Records excerpted from a collection
================================

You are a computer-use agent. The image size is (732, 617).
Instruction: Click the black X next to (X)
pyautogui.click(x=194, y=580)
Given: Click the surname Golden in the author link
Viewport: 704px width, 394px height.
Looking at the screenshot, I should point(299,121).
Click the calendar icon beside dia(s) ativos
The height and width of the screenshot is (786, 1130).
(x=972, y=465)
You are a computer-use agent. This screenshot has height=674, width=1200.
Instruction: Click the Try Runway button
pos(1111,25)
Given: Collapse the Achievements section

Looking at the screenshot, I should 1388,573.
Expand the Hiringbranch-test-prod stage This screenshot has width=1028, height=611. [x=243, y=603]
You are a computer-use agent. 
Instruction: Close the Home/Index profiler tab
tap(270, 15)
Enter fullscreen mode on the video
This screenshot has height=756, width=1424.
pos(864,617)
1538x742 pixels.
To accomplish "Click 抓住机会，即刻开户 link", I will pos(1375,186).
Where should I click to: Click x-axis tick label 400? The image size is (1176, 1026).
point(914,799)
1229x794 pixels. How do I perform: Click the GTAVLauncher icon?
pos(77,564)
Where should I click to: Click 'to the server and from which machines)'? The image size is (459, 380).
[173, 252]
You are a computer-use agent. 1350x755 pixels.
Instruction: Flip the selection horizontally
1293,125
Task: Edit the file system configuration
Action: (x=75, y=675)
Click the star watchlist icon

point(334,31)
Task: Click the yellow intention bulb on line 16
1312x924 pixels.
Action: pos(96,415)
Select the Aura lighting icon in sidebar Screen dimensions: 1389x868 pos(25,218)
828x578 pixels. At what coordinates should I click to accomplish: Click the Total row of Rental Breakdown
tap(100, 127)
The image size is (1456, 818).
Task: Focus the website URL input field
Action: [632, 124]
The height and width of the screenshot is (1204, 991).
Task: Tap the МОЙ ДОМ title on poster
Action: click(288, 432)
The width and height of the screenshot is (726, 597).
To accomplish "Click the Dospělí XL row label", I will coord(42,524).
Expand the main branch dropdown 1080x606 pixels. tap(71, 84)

================================

Whenever a line includes the word "agent", pull it out of the entries.

→ Your response:
You are a computer-use agent. The image size is (732, 617).
You are a computer-use agent. This screenshot has height=674, width=1200.
You are a computer-use agent. 
You are a computer-use agent. 1350x755 pixels.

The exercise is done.